→ **Description of the task**
Wherever a line of the records contains "computer", copy that line.

→ **Source records**

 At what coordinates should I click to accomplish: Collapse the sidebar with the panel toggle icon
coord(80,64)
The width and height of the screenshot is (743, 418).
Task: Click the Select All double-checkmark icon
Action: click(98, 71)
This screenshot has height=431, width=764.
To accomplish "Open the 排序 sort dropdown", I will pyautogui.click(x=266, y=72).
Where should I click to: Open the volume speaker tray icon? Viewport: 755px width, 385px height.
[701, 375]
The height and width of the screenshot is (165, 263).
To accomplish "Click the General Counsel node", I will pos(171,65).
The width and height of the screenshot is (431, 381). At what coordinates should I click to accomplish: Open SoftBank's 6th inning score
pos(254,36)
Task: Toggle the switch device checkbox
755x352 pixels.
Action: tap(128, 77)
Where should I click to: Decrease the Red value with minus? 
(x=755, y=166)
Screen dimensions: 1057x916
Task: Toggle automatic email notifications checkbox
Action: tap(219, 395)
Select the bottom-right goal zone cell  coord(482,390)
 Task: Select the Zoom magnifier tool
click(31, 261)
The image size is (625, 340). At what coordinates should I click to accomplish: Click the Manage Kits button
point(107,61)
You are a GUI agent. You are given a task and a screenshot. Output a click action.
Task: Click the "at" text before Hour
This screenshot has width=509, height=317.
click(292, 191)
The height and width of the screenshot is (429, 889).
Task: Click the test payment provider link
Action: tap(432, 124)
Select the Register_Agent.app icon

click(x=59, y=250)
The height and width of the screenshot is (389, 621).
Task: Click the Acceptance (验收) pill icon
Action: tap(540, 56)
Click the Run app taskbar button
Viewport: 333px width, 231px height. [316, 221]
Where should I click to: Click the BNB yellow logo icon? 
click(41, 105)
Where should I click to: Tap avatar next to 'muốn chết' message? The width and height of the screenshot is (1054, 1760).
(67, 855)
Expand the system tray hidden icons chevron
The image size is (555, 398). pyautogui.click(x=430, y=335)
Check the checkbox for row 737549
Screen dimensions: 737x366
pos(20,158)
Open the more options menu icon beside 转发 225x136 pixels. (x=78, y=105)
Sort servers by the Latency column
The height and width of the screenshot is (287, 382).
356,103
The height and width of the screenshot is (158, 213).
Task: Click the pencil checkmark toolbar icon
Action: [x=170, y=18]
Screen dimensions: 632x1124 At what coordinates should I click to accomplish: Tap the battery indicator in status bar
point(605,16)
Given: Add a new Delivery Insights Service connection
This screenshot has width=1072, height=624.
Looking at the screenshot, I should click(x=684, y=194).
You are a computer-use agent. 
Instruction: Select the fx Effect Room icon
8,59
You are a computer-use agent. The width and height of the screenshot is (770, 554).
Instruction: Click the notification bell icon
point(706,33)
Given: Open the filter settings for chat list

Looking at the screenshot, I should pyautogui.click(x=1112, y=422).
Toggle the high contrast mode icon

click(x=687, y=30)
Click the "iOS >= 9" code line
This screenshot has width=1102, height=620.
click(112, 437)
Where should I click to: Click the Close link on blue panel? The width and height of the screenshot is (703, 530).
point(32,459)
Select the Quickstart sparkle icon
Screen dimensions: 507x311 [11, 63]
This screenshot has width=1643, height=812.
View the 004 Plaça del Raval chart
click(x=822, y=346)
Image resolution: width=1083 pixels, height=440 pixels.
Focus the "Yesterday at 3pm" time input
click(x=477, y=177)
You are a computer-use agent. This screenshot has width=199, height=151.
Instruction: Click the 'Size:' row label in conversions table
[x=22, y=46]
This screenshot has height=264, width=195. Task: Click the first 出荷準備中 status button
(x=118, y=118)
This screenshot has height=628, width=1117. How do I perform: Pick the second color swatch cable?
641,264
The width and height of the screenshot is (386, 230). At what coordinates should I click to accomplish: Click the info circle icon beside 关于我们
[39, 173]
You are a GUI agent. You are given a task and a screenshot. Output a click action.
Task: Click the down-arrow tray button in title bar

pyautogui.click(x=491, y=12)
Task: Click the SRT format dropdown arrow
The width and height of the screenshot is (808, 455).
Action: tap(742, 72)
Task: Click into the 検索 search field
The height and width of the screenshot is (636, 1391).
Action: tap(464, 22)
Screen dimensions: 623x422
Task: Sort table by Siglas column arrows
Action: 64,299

→ **Exercise answer**
You are a computer-use agent. 
You are a computer-use agent. The width and height of the screenshot is (770, 554).
You are a computer-use agent. This screenshot has width=199, height=151.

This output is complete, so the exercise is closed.